= Exercise objective =
Some lines of these records may hold the word "arrow"; state how many, using only the number.

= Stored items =
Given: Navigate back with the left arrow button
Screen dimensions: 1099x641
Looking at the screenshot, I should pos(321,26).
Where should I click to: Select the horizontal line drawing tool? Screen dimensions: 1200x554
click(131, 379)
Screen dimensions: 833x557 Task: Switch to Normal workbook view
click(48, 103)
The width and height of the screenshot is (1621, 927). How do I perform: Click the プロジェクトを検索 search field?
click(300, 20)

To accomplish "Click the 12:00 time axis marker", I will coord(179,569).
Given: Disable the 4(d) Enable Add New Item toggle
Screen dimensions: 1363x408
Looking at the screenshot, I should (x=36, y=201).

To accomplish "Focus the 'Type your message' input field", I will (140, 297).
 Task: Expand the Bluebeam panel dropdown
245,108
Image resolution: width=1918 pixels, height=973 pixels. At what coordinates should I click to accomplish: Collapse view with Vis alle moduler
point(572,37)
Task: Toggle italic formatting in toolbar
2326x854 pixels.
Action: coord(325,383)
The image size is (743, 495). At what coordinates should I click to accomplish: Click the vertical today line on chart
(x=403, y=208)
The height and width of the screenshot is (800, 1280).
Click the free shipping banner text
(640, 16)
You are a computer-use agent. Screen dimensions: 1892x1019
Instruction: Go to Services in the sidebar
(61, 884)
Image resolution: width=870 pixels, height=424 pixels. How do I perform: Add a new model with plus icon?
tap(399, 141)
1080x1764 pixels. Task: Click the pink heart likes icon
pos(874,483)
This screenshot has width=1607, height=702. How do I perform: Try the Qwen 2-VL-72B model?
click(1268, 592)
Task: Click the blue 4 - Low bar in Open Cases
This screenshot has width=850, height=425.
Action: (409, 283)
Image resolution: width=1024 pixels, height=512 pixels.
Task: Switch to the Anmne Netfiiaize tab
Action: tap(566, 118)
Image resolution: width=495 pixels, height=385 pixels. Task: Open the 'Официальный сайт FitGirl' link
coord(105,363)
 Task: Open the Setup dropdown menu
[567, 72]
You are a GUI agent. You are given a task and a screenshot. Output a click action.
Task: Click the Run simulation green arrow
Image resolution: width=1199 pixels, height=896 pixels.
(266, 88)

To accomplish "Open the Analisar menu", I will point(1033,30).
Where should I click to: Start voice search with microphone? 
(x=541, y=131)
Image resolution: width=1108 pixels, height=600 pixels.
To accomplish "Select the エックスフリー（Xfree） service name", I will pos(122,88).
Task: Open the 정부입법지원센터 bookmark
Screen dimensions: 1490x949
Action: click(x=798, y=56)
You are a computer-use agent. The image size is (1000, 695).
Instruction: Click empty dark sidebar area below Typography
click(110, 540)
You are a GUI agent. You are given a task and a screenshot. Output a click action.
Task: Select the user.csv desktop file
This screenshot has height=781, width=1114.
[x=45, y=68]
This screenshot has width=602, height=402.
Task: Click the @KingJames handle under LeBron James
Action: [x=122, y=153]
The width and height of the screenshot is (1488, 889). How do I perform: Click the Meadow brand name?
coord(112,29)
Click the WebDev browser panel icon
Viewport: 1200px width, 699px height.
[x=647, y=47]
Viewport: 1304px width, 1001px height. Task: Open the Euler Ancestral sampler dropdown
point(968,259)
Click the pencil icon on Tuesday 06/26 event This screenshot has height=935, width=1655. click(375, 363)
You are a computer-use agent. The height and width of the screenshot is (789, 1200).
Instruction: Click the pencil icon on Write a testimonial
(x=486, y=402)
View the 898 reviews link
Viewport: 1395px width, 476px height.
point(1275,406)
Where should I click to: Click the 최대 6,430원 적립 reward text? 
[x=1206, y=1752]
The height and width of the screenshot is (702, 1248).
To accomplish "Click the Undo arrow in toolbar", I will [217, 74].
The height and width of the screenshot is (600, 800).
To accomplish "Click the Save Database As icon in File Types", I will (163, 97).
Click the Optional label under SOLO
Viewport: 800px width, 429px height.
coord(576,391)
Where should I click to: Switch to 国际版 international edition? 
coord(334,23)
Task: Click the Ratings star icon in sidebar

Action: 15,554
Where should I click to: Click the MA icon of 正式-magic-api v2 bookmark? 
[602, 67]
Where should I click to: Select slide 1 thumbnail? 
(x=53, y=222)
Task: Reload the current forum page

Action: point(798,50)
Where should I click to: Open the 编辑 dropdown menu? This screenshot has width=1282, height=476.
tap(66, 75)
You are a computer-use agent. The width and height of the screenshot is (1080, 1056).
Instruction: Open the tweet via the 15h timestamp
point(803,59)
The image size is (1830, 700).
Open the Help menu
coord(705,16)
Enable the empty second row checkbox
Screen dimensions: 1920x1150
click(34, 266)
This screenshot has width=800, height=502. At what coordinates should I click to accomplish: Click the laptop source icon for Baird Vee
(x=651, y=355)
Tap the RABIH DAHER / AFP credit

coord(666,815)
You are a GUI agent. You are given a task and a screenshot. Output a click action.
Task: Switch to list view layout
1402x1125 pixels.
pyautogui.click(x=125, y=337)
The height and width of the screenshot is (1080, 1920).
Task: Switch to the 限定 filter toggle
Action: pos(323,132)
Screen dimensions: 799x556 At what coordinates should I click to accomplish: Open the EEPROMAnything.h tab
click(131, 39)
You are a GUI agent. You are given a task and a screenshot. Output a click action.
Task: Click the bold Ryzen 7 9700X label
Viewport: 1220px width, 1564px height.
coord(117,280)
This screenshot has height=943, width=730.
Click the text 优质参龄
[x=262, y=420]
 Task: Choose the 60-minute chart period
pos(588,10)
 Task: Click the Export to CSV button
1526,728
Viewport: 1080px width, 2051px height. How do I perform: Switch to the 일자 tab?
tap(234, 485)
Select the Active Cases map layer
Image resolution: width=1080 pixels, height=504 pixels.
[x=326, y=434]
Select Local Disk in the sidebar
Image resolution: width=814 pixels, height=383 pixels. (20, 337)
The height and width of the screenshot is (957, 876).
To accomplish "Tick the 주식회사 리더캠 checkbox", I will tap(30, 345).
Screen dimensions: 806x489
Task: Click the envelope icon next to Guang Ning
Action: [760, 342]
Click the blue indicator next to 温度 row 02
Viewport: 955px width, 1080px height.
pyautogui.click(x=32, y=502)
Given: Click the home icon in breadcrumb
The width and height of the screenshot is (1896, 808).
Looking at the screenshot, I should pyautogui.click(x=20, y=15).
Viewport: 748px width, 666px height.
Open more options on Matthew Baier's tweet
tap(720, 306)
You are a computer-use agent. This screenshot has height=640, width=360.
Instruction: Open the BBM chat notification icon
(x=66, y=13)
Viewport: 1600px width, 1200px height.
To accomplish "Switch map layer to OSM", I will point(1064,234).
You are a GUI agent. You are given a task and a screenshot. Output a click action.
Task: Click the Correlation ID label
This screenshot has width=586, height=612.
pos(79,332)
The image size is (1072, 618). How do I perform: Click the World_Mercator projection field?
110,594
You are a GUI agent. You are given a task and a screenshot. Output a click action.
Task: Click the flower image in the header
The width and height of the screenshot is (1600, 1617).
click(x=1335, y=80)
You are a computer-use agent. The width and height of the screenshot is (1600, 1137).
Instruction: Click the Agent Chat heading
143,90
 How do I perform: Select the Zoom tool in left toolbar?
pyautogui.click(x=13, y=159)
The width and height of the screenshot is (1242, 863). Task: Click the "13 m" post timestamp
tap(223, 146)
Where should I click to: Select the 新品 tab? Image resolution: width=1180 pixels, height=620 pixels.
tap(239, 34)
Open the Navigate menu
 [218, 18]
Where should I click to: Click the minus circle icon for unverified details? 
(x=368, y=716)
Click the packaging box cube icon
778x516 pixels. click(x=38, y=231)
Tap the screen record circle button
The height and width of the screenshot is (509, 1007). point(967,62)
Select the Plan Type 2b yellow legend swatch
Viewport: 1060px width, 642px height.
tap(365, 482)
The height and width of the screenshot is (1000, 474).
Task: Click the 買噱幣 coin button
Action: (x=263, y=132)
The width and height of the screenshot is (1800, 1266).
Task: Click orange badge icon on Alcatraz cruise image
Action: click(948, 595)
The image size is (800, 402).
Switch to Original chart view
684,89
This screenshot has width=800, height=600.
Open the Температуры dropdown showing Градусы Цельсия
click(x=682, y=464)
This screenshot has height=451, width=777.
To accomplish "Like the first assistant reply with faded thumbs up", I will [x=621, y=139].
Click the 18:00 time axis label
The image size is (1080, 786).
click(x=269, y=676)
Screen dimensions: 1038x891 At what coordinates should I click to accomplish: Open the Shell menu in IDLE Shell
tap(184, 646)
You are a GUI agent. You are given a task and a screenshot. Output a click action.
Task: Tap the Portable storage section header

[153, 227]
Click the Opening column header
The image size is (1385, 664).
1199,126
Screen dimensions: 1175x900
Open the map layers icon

= Task answer =
3